EXERCISE DIRECTIONS:
A verbatim repeat of the lines below is required, with the pictures removed.

---------- PROVIDED RECORDS

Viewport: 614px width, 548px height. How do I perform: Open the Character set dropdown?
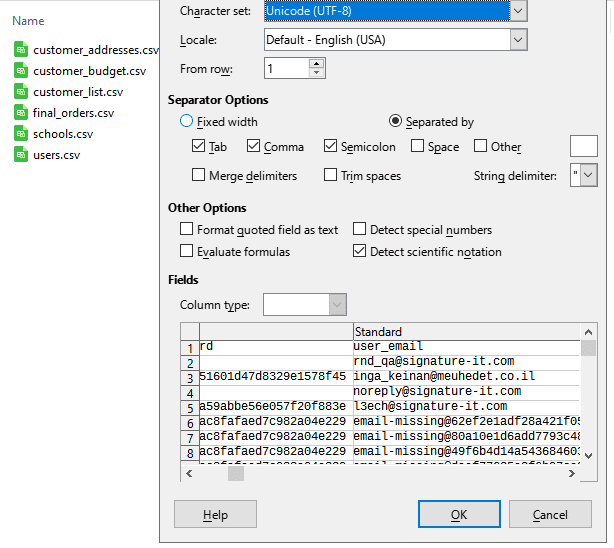point(517,11)
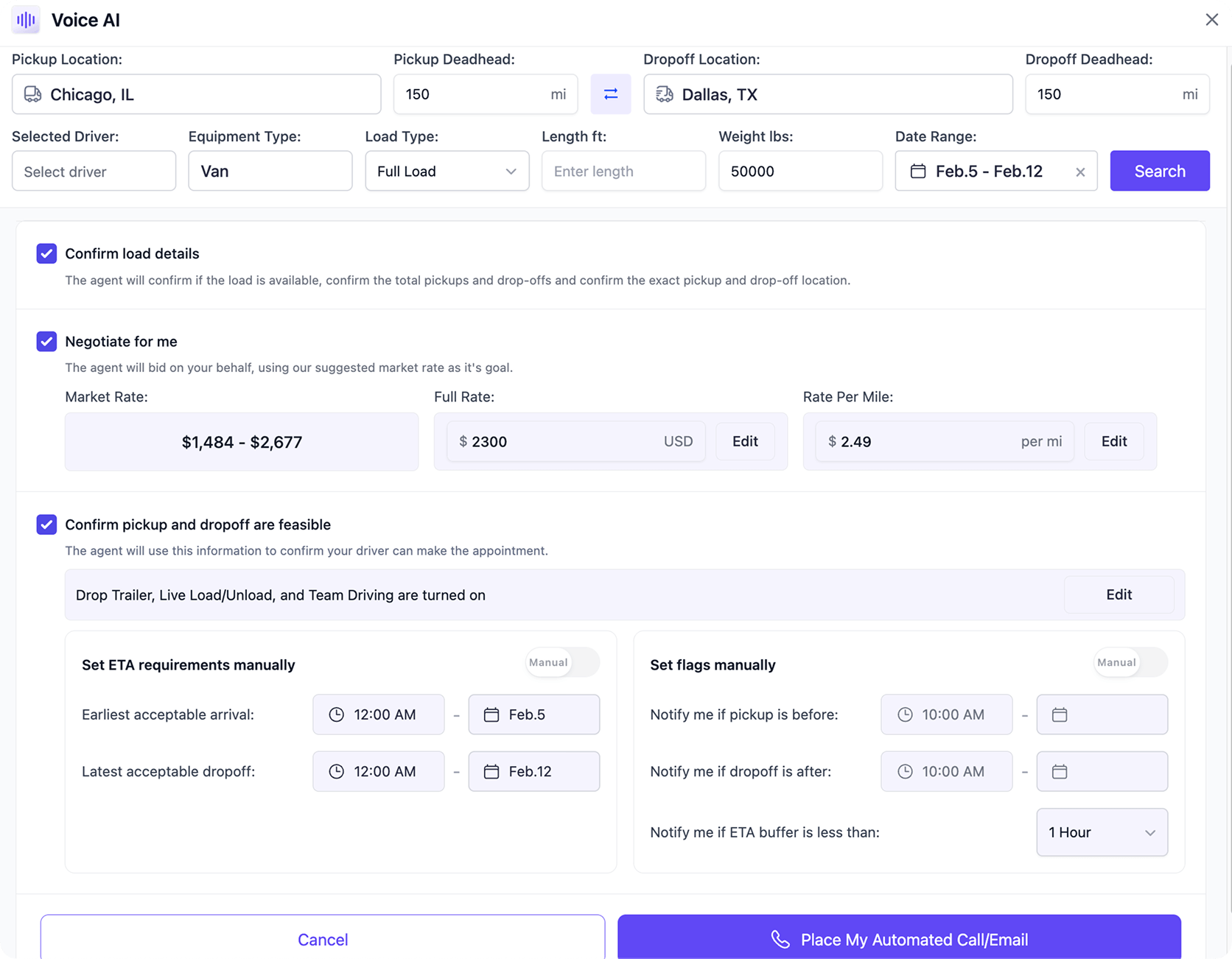Click the clock icon for earliest acceptable arrival
Viewport: 1232px width, 959px height.
(336, 714)
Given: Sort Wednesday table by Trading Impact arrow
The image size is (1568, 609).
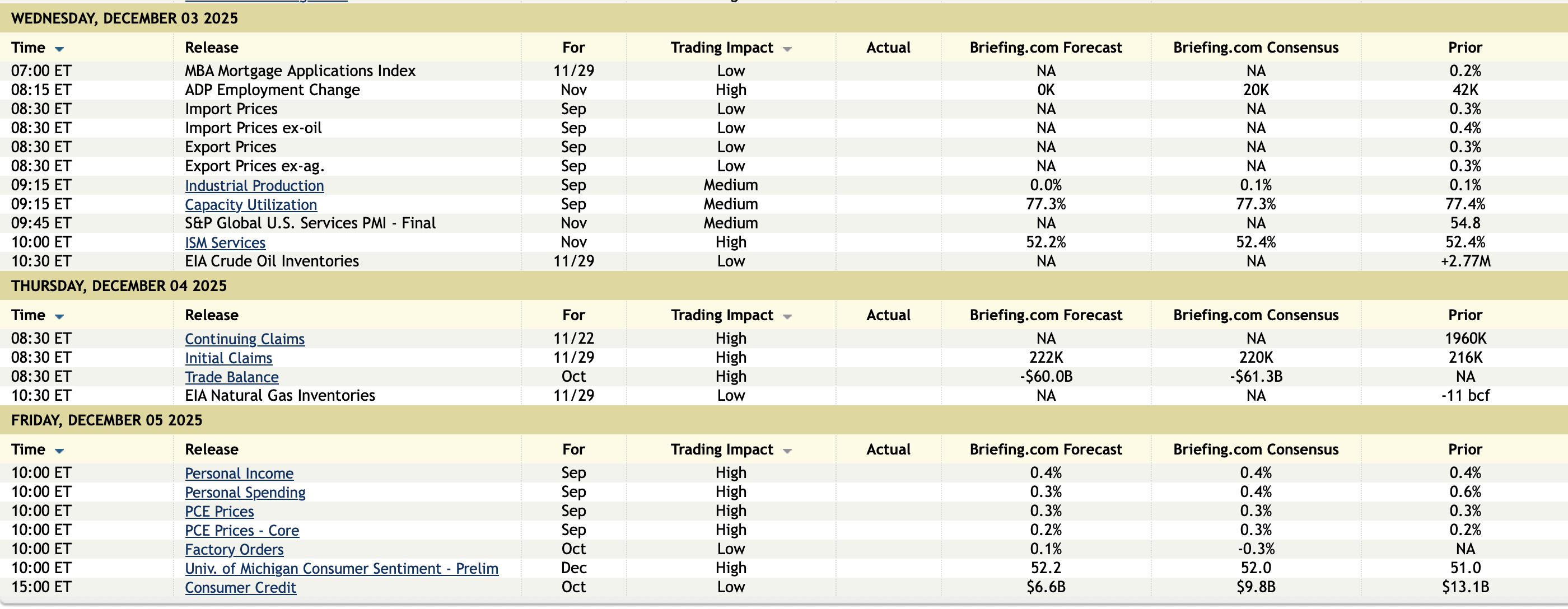Looking at the screenshot, I should coord(787,49).
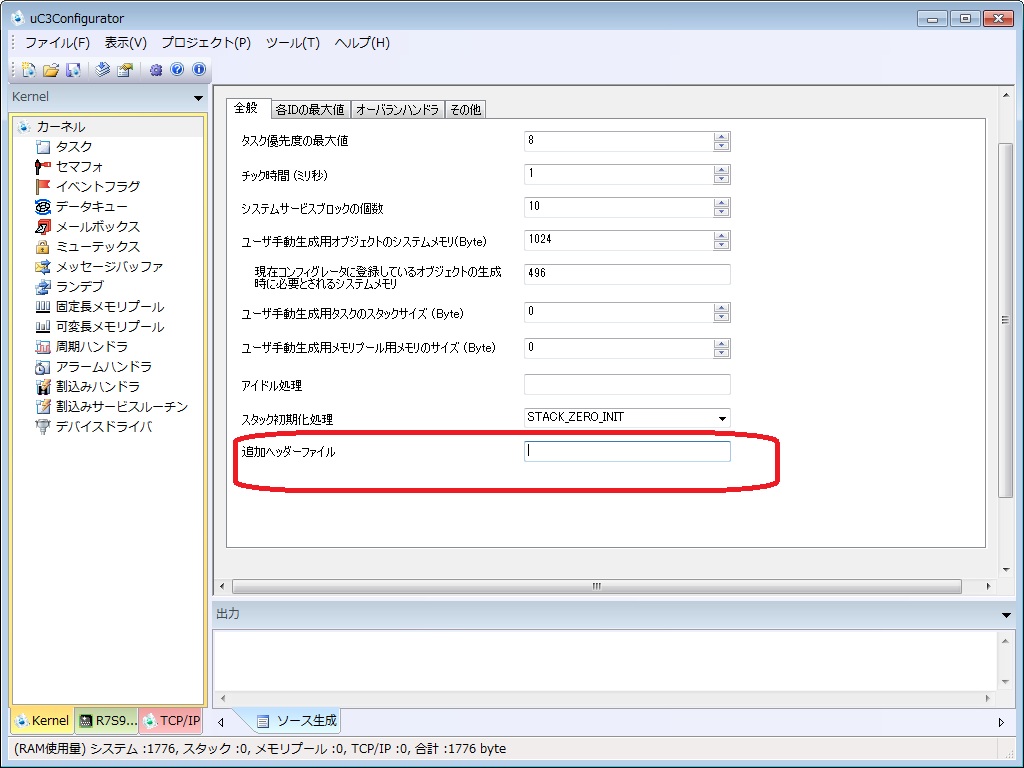
Task: Select ミューテックス with the lock icon
Action: tap(96, 247)
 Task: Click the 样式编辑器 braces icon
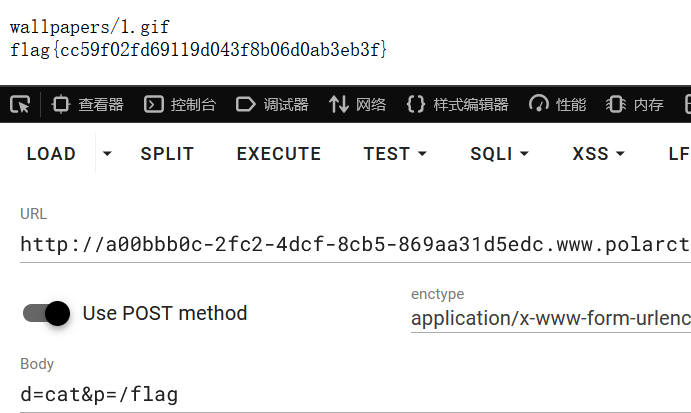point(416,104)
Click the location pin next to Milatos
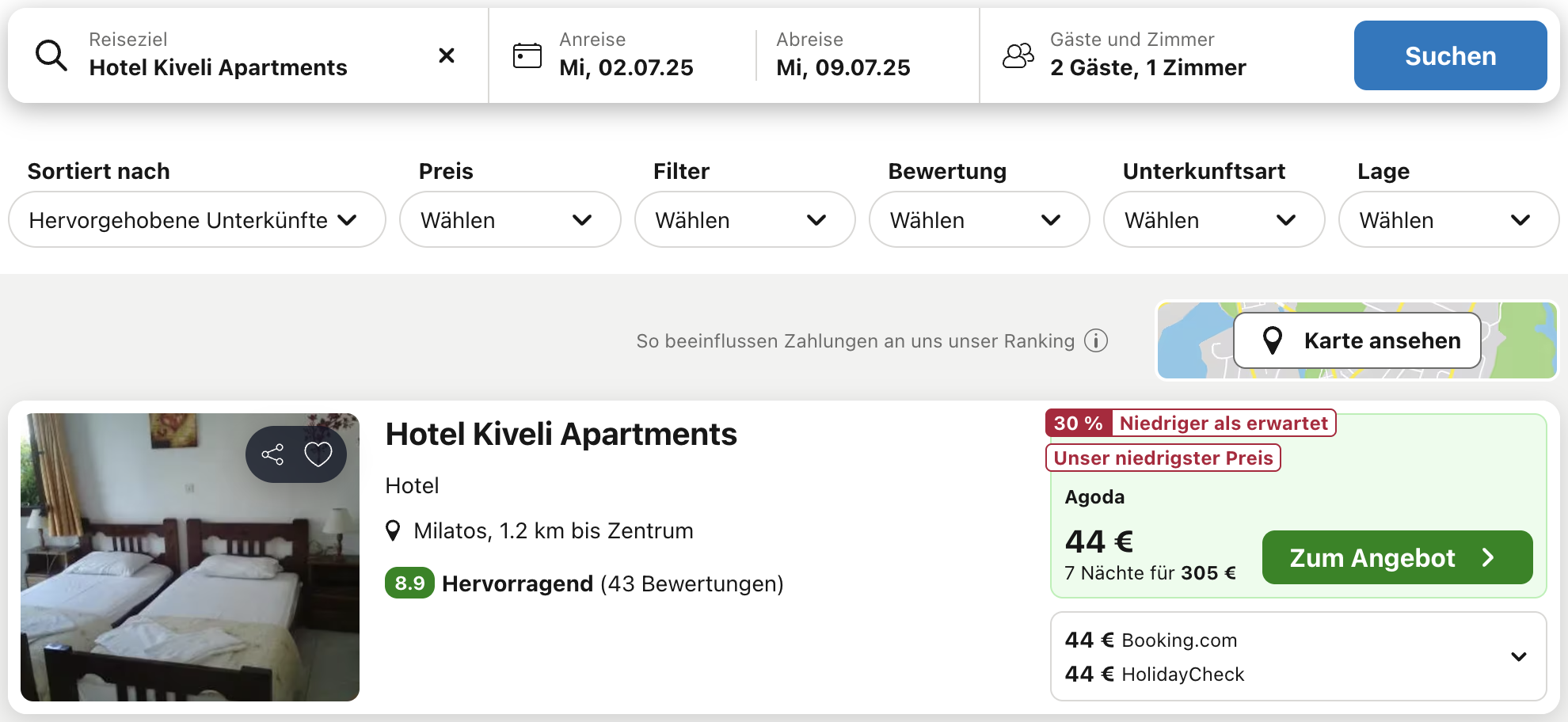 click(x=393, y=530)
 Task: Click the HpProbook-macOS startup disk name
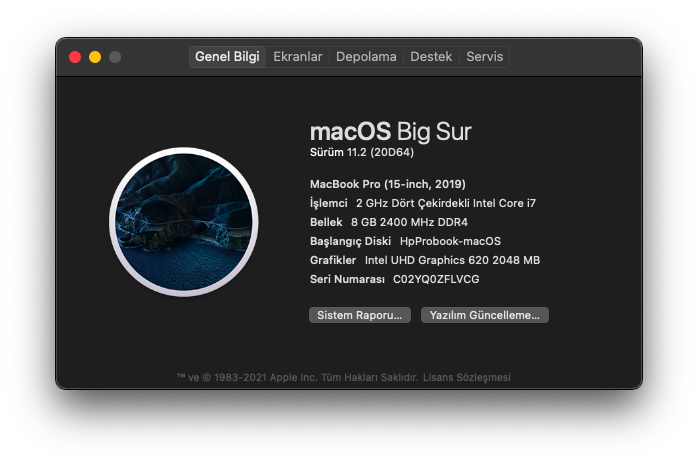[450, 241]
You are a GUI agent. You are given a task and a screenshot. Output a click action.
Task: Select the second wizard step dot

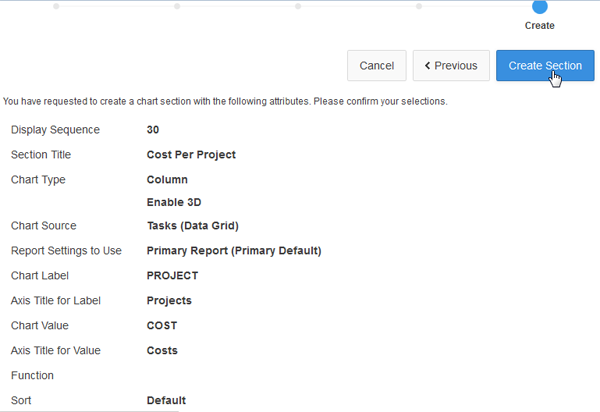point(177,6)
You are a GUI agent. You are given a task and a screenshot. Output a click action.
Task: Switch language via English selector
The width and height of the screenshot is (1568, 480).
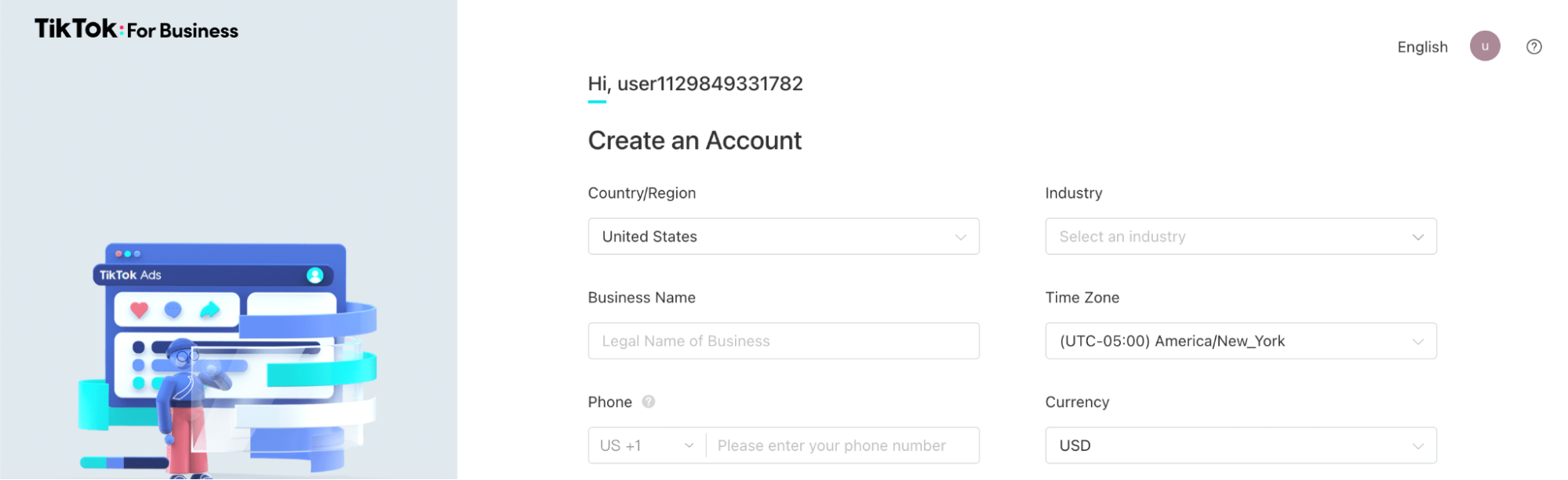pos(1422,47)
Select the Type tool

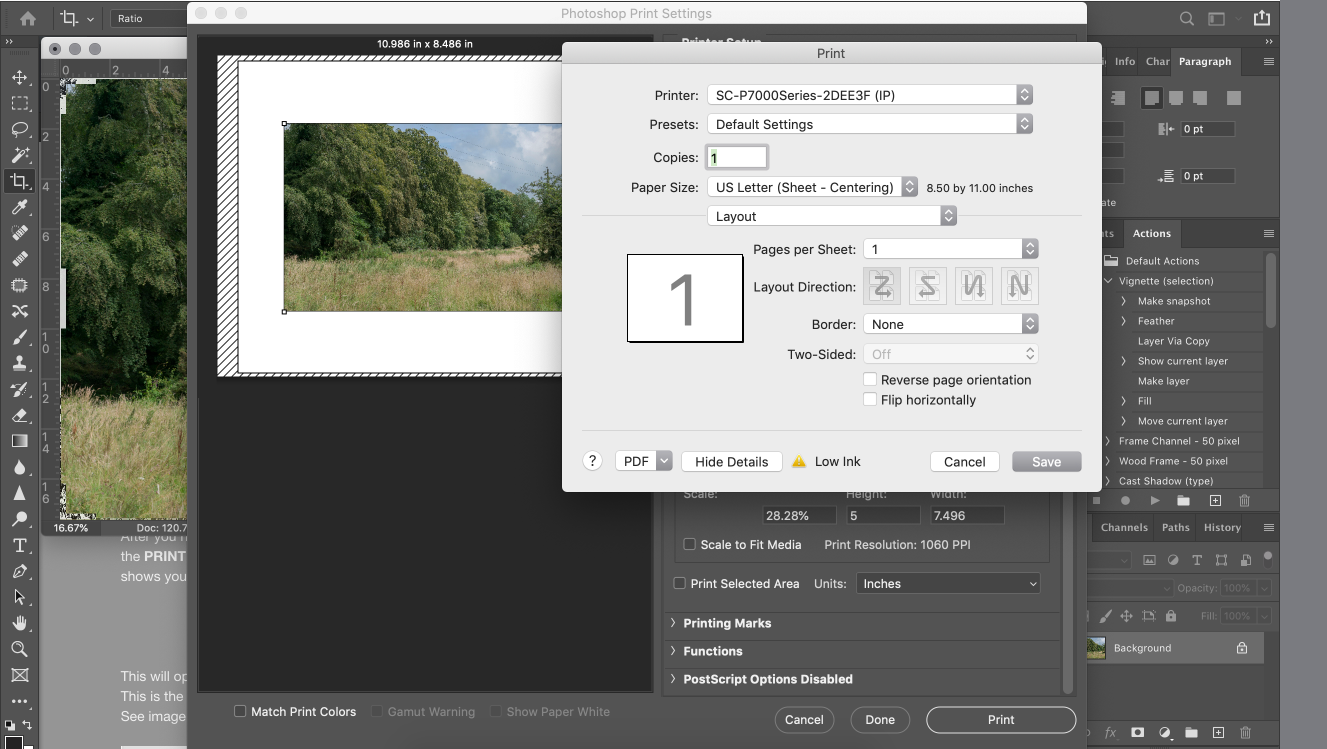pyautogui.click(x=19, y=545)
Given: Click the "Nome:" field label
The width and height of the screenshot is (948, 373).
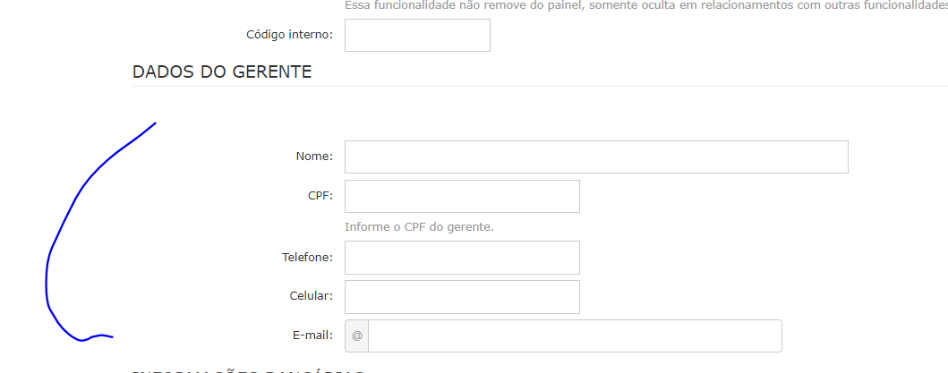Looking at the screenshot, I should pos(314,156).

--------------------

TASK SOLUTION:
Viewport: 614px width, 548px height. How do I perform: Open the Character set dropdown?
point(517,11)
Click the clock icon for earliest acceptable arrival
Viewport: 1232px width, 959px height.
(336, 714)
Given: Sort Wednesday table by Trading Impact arrow
The image size is (1568, 609).
Looking at the screenshot, I should coord(787,49).
Task: Select ミューテックス with the lock icon
Action: tap(96, 247)
 Task: Click the 样式编辑器 braces icon
point(416,104)
Click the location pin next to Milatos
 click(x=393, y=530)
 Task: Click the HpProbook-macOS startup disk name
[450, 241]
You are a GUI agent. You are given a task and a screenshot. Output a click action.
Task: Select the second wizard step dot

point(177,6)
You are a GUI agent. You are given a task and a screenshot. Output a click action.
Task: Switch language via English selector
The width and height of the screenshot is (1568, 480).
pos(1422,47)
Select the Type tool

pyautogui.click(x=19, y=545)
Given: Click the "Nome:" field label
The width and height of the screenshot is (948, 373).
Looking at the screenshot, I should pos(314,156).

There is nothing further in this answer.